Guinée : les 70 ans des droits humains célébrés dans la défiance

(Guineeco.info): « L’égalité, la justice et la liberté préviennent la violence, maintient la paix et pérennisent  le  développement », estiment les promoteurs de droits humains qui étaient réunis hier lundi, 10 décembre 2018, au Palais du peuple, à Conakry, à l’occasion de la célébration des 70 ans de la Déclaration universelle des droits de l’Homme.

Activistes des droits humains évoluant en Guinée, représentants des institutions nationales et internationales, ministres guinéens de la Jeunesse, de la Justice, ainsi que celle de l’Action sociale, de la promotion féminine et de l’enfance ont tour à tour rappelé à cette occasion combien la paix est importante.

Au nom des associations de défenseurs des droits de l’homme en Guinée, le doyen Malal DIALLO a exhorté les autorités guinéennes à prendre toutes les dispositions pour la promotion de la démocratie dans le pays. Il a vivement condamné la récente mesure du gouvernement Kassory Fofana d’’interdiction de toute forme de manifestation à caractère politique et social.

Comme du berger à la bergère, le ministre de la Justice, garde des Sceaux a tenu à répondre à l’activiste en ces termes.  «  Au nom du gouvernement je vais répondre au doyen Malal DIALLO. Il a été dit aussi que le droit de l’homme est un ensemble englobant beaucoup de choses. C’est le droit à la santé, à la liberté, la parité et l’égalité, l’autonomisation de la femme », a indiqué Me Cheick Sacko.

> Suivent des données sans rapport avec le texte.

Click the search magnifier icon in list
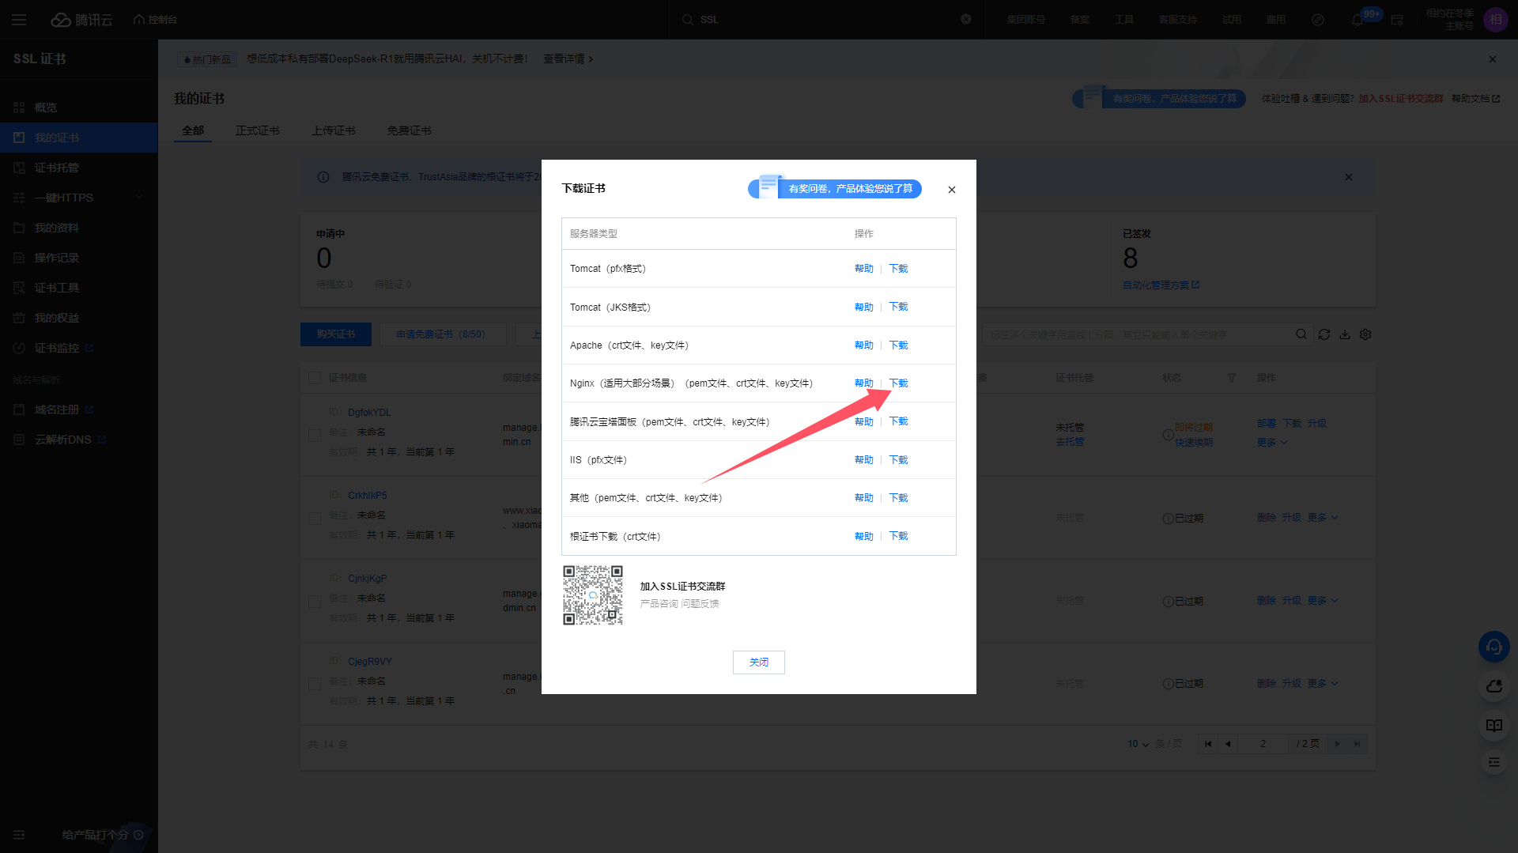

Et d’ajouter : « Voyez-vous, malgré tout, nous sommes quand bien même attaché à la paix. Mais il y a des apprentis sorciers qui ne veulent pas la paix dans notre pays. Dans les mois avenir, le gouvernement et l’Assemblée nationale vont élaborer et adopter une série de lois dont le Code civil. Grâce à l’adoption du Code pénal, par le parlement, 482 dossiers criminels ont été jugés en 2018.

Il a aussi abordé la question relative au droit à l’éducation, alors que les enfants guinéens sont privés de ce droit depuis l’ouverture des classes le 03 octobre par une grève syndicale. « J’invite les syndicalistes à mettre de l’eau de leur vin et de venir au tour de la table de négociations », exhorte le ministre Sacko.

Aux partenaires de la Guinéen, Me Cheick Sacko a lancé cette invite en guise de conseil. « Quand vous entendez que ce pays est difficile, je vous en supplie de fermer les oreilles. La Guinée n’est pas aussi difficile que nos pays voisins », assure-t-il. Mais sa réaction en dit long sur le climat de défiance qui règne entre les gouvernants et les activistes guinéens des droits humains.